On Wednesday night, the Louisville Courier-Journal wondered in a sternly worded editorial, "Rand Paul-agiarism," whether Paul was "a politician or a parrot."
A day earlier, the Washington Times announced that it had "mutually agreed" with Paul to drop his weekly column after the paper discovered he lifted a passage from the Week for his Sept. 20 piece critiquing mandatory minimum sentencing for drug crimes. In its news story announcing the severed relationship, the Washington Times explained:
"Mr. Paul took personal responsibility for the oversights, which he and aides said were caused by staff providing him background materials that were not properly footnoted. But the Kentucky Republican, a possible 2016 White House candidate, also said he was being held by the news media to a higher standard than other politicians."

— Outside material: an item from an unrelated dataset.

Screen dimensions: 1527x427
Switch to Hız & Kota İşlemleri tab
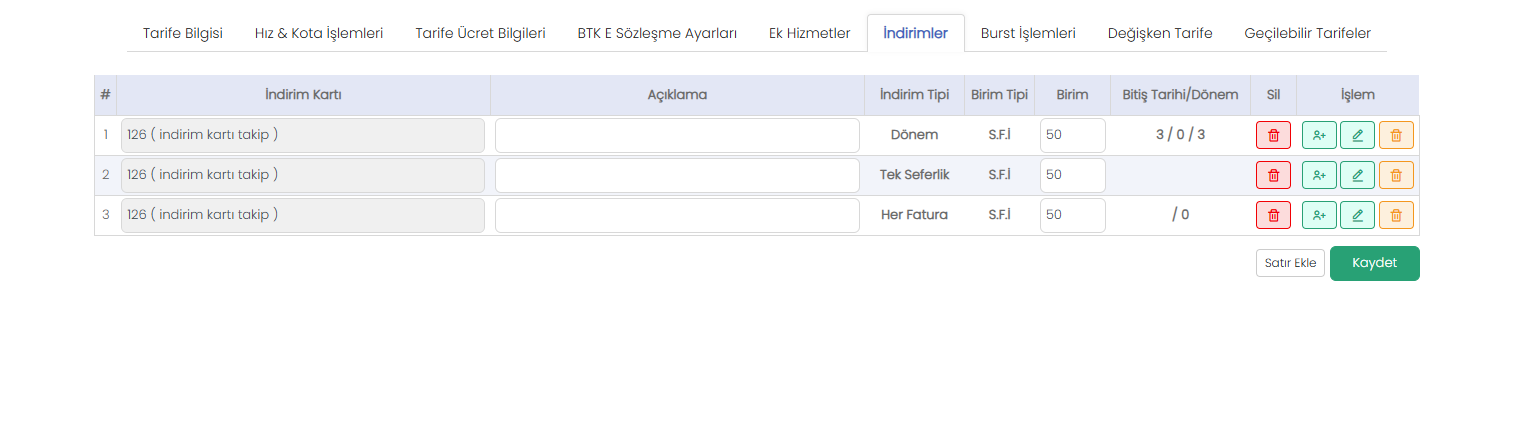click(x=319, y=33)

The newspaper also noted that Paul told CNN, "They're now going back and reading every book from cover to cover and looking for places where we footnoted correctly and don't have quotation marks in the right places or we didn't indent correctly."
Yup, that's exactly what "they" do when a prominent national figure is accused of plagiarism. They whip out the old fine-tooth comb.

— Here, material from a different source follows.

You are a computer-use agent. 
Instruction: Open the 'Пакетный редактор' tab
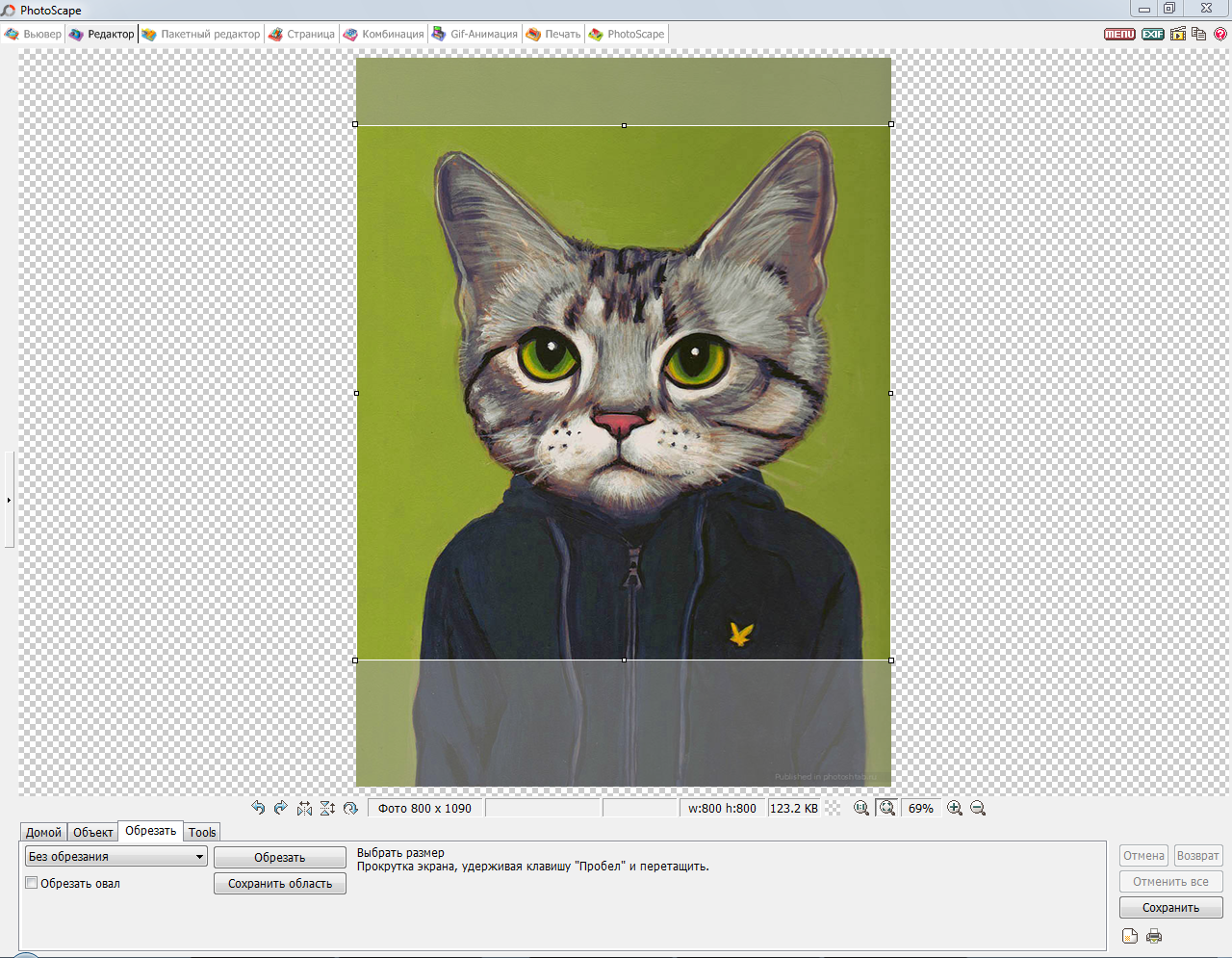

Sadly, it's not even news that a politician with presidential aspirations does not even pretend to be the author of the words that come out of his mouth or run below his name. But whether the lifting was intentional does not absolve the senator of responsibility.
Lashing out makes him look uninformed, paranoid and, frankly, not very mature.
"I think I am being unfairly targeted by a bunch of hacks and haters," he told ABC's Sunday morning program "This Week." "And I like to say, you know, if dueling were legal in Kentucky," he added, "if they keep it up, you know, it would be a duel challenge. But I can't do that because I can't hold office in Kentucky then."
Just what we need: honor killings.
Does Paul really want to be known as a Southern politician who pines for the days when duels were used to settle scores? He should ask Zell Miller, the former Democratic governor and U.S. senator from Georgia, who is known not for years of public service but for his bizarre 2007 explosion at Chris Matthews: "I wish we lived in the day when you could challenge a person to a duel. That'd be pretty good."
(When Rand said he couldn't hold office in Kentucky if he dueled, by the way, he wasn't joking. The legal humor blog, Lowering the Bar, noted in 2009 that the Kentucky Constitution requires state officeholders to swear they have never fought a duel or challenged anyone to a duel, or acted as a second in one.)
If Paul were as smart as he thinks he is, he would apologize, vow to be vigilant against future intellectual theft and take his lumps.
That may not be as satisfying as challenging Rachel Maddow to a duel.
But it is, in fact, the honorable thing to do.